Friday, January 22, 2010

Playing with DRBD (Replication)

SkyHi @ Friday, January 22, 2010
Over the past 4+ years I've worked towards moving the infrastructure at work from isolated physical systems to a centralized storage(SAN) and virtualized paradigm. I'm happy to say we are definitely a "Virtualize First" and SAN shop now. A conservative comparison of separate physical systems with local storage to the current SAN/virtualized environment shows a nearly 50% cost savings on equipment alone. The benefits of extra rack space, lower power and cooling costs, I/O and compute capacity, etc are nice as well.

This evolution has a next logical progression. Now operating in a very centralized fashion, I can (more easily) begin examining solutions for replication. The base goal was to replicate the SAN to mitigate a 100% loss of the primary server room and not require an enormous amount of time restoring from tape. Tapes are great snapshot points in time like photographs, but like photographs, trying to rebuild your entire set of memories by looking through photographs would be very time consuming (and photographs degrade). Replication is not a replacement for good backups.

From a previous post my SAN is linux based, much akin to an Openfiler solution. It provdes NFS storage to ESXi servers for VM images and iSCSI storage to the VM images that need data volumes. All physical drives (as present by the RAID controllers) are sliced up using LVM. It has been humming along without issue since installation in February 2009.

I have known of the existence of DRBD for several years but not been in a position to utilize it. In short DRBD is a block device you layer into your device chain, just like LVM. It's specialty is taking all the original block level changes, keep track of them, and send them over to another system where they can be duplicated. The DRBD website is excellent, I highly suggest spending a few minutes there. DRBD has a few very nice traits that I'd like to highlight. First off it is smart (and dumb?). It works at the block level and knows which bits may be out of sync and will only send those bits across the wire - it knows nothing of filesystems, files, etc. Secondly it can be non-destructively added to existing data volumes. There's no need to backup/install/restore. DRBD is opensource and freely available - but its creators and primary maintainers, Linbit, offer commercial support and have been around for awhile. Linbit also offers a closed source product, DRBD Proxy, that is designed for long haul, high latency(200ms) connections or greater than 2 node replication situations. If you want to replicate outside of a LAN using DRBD you'll need it. DRBD is also 'good friends' with Hearbeat for high availability / failover situations.

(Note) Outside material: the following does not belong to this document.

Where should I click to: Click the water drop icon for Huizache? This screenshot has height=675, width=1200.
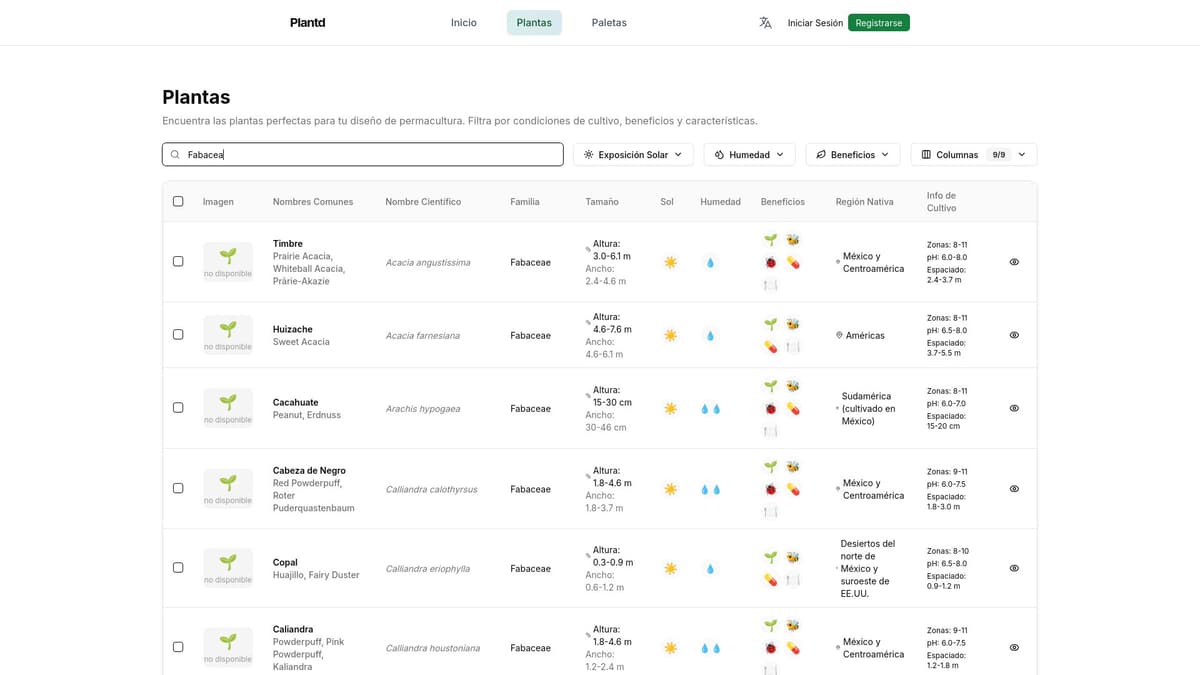point(710,336)
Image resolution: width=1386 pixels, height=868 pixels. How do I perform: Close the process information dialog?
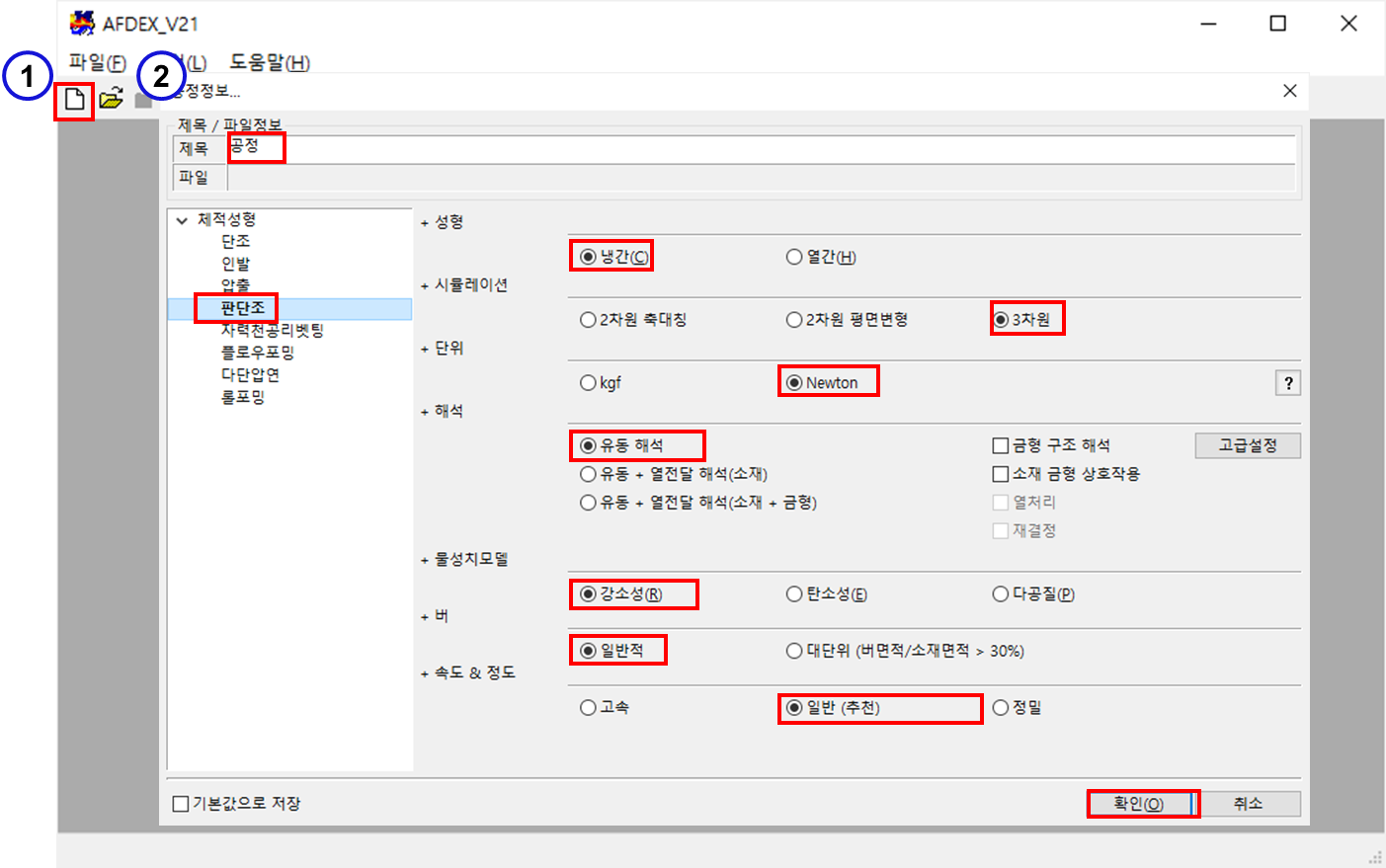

I setup a couple CentOS x64 based VM's for testing. DRBD is available via the standard CentOS repositories but it is naturally a bit behind the current version available directly from the DRBD website. The download is small and if you have a basic compiler toolchain, and kernel-devel package the build / install is quick and painless(make rpm). Did I already mention the DRBD website documentation is fantastic - really go read it. The required configuration to have DRBD work is quite minimum although there are lots of options to fine tune its operation. If your data's rate of change is very high, you will really want to have Gigabit connectivity between your nodes. What you'll find is your DRBD devices will only write about as fast the data can get across the wire (assuming your drives can outrun wirespeed). If you need more than wire speed and your drives are fast, take a look into the DRBD Proxy product. I spent a fair amount of time in different scenarios to see how DRBD would act and what to do as an admin in those situations. Like many things, with a little bit of time and reading, DRBD was easy to work with.

So what was I doing with all this again? The base goal was to replicate the SAN to mitigate a 100% loss of the server room. Since the SAN literally contains everything (VM's, SQL, Exchange databases, file shares) this was a fairly simple move that captures the entire datacenter to another system. To backpedal a bit, my environment is modest in size by any modern measure, but still just as important. That 'size', centralized storage, and a geographically large site made the option of placing the replica system in a local but 'distant' (fiber connected) building a perfect option. The replica runs ESXi with a CentOS VM running DRBD to replicate the data. Why ESXi on the host? What this more or less creates is my datacenter-in-a-box, transportable if needed. The CentOS VM will provide NFS access back to the host ESXi for access to all the server VM's which in turn will use iSCSI access their data. ESXi virtual switches let me create matching, non routed networks local to the replica host for the NFS and iSCSI traffic, meaning zero reconfiguration of the production server VM's. This isn't meant to be a powerhouse / failover solution. What it is, is a very cost effective solution to a worst case situation that hopefully doesn't occur. If the worst was to occur, some scripting magic transforms the replica to production status. When a new production environment is established, DRBD can be used to mirror the data back to it enabling a transition with very little downtime.